残り15秒で再逆転を許し拓大に敗戦、インカレベスト4ならず

女子バスケットボール

 全日本大学選手権(インカレ)準々決勝、関東5位の早大は同3位の拓大とベスト4をかけ対戦した。同点で始まった第3クオーター(Q)、オフェンスリバウンドを立て続けに奪われ、流れが拓大に傾く。9点ビハインドで第4Qに突入すると、ディフェンスから速攻につなげ早大が逆転。残り3分半で4点リードとなった。しかしここから拓大に連続得点を奪われ、残り15秒で再逆転を許し96-97に。その後は得点のチャンスを作ることができず、早大は96-101で敗戦。準々決勝で姿を消した。
———
指示 1 >> インカレ準々決勝の記事から、「残り15秒で再逆転を許し拓大に敗戦、インカレベスト4ならず」から「敗戦。準々決勝で姿を消した。」までを一字一句そのまま書き写してください。
指示 2 >>
インカレ準々決勝の記事について、次の問いに答えてください。
(a) 早大が準々決勝で対戦したのは、関東何位のどの大学ですか。
(b) 第4Qの残り3分半の時点で、早大は何点リードしていましたか。
(c) 試合の最終スコアはいくつでしたか。
この先の資料は、上の記事とは別のものです。

抜粋資料 >>
———
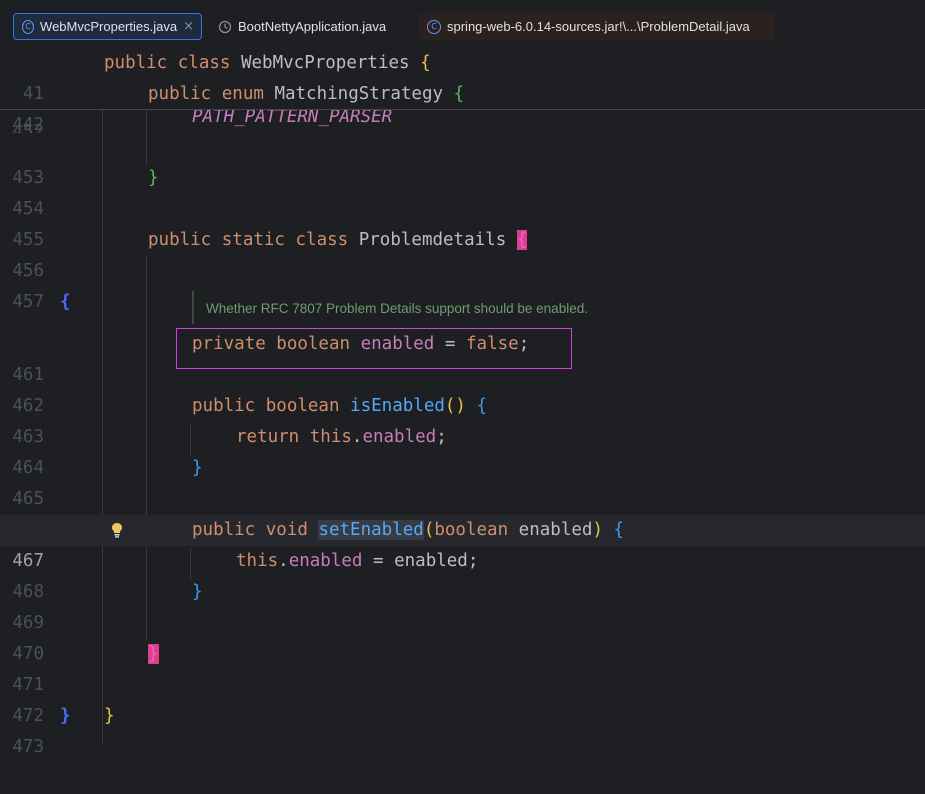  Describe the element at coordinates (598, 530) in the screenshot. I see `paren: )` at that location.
———
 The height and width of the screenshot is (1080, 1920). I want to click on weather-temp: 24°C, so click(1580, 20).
———
解答 1 >>
残り15秒で再逆転を許し拓大に敗戦、インカレベスト4ならず

女子バスケットボール

 全日本大学選手権(インカレ)準々決勝、関東5位の早大は同3位の拓大とベスト4をかけ対戦した。同点で始まった第3クオーター(Q)、オフェンスリバウンドを立て続けに奪われ、流れが拓大に傾く。9点ビハインドで第4Qに突入すると、ディフェンスから速攻につなげ早大が逆転。残り3分半で4点リードとなった。しかしここから拓大に連続得点を奪われ、残り15秒で再逆転を許し96-97に。その後は得点のチャンスを作ることができず、早大は96-101で敗戦。準々決勝で姿を消した。

解答 2 >>
(a) 関東3位の拓大
(b) 4点
(c) 96-101(早大の敗戦)